What you will do:
(a) Answer these questions from the monotheism text:
(i) What Hebrew word for "one" does the text give in discussing Deuteronomy 6:4?
(ii) Which verse of Isaiah does the text quote?
(iii) In Mormon thought, as the text presents it, who is Jehovah?
(b) Transcribe the monotheism text word for word, starting at "Before me no" and ending at "formed after him.".

Selection:
When we get to Deuteronomy 6:4, we are told that the Lord God is one. The word “one” is echad and again, fits in with a Trinitarian concept. However, this is more a statement of monotheism than anything else. Please keep in mind also that monotheism is belief that there is only one God. it is not believing in many gods but acknowledging one. That is called henotheism. If you believe there is more than one god, you are in some sense a polytheist.

When we get to Isaiah especially, we see a strong charge of monotheism as God issues his charge against the idols of the day. Observe Isaiah 43:10

“You are my witnesses,” declares the LORD,
“and my servant whom I have chosen,
so that you may know and believe me
and understand that I am he.
Before me no god was formed,
nor will there be one after me.

This in Mormon thought would be Jesus talking since Jesus is Jehovah in their system. But isn’t it true in Mormonism that his Father became a god and then Jesus became one seeing as he had to attain his godhood also? That would mean that God the Father was a god formed before Jesus. It would also mean that all good Mormons who become gods are gods formed after him.

The passage is stating monotheism for all eternity. Before YHWH, there were no other gods and after him, there are going to be no new gods. Of course, this is simply a blanket statement as before YHWH is a way of saying that he is the only one. There was no time when YHWH was not.

Stored data:
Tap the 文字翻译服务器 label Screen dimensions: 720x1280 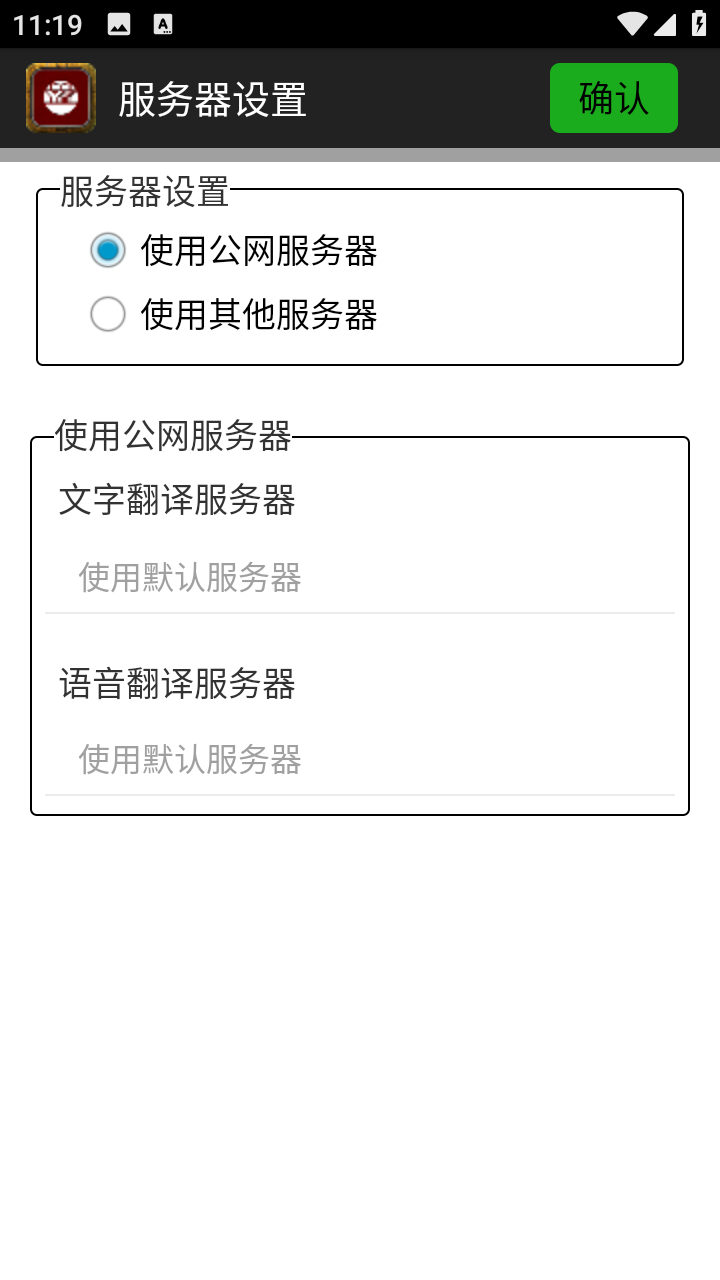(177, 503)
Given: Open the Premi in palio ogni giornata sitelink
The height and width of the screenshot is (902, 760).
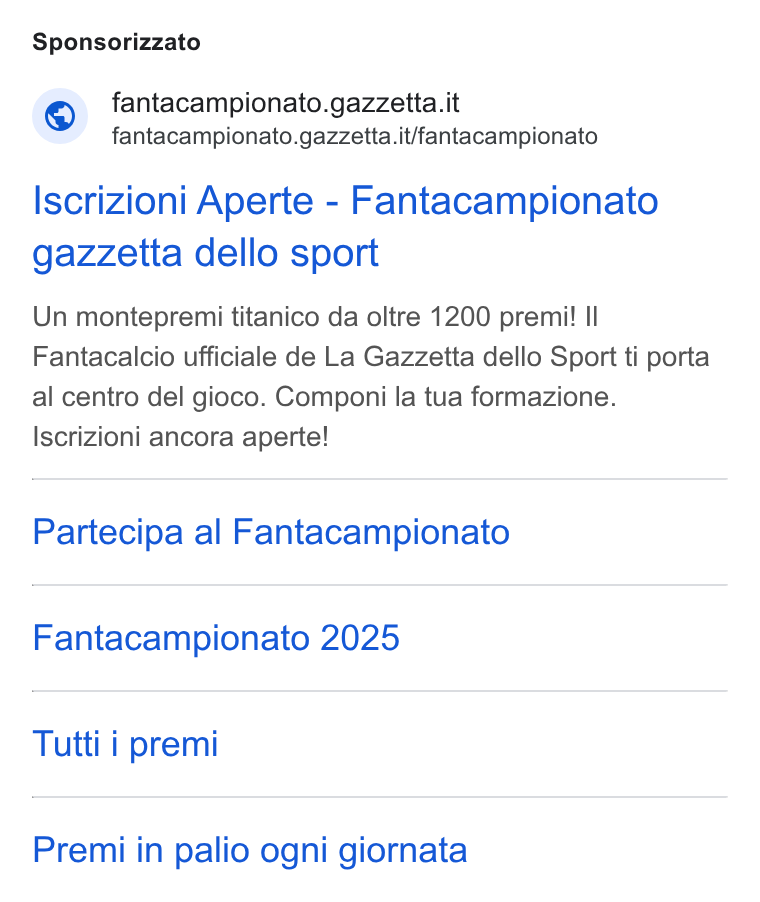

Solution set:
(a)
(i) Echad.
(ii) Isaiah 43:10.
(iii) Jesus.

(b)
Before me no god was formed,
nor will there be one after me.

This in Mormon thought would be Jesus talking since Jesus is Jehovah in their system. But isn’t it true in Mormonism that his Father became a god and then Jesus became one seeing as he had to attain his godhood also? That would mean that God the Father was a god formed before Jesus. It would also mean that all good Mormons who become gods are gods formed after him.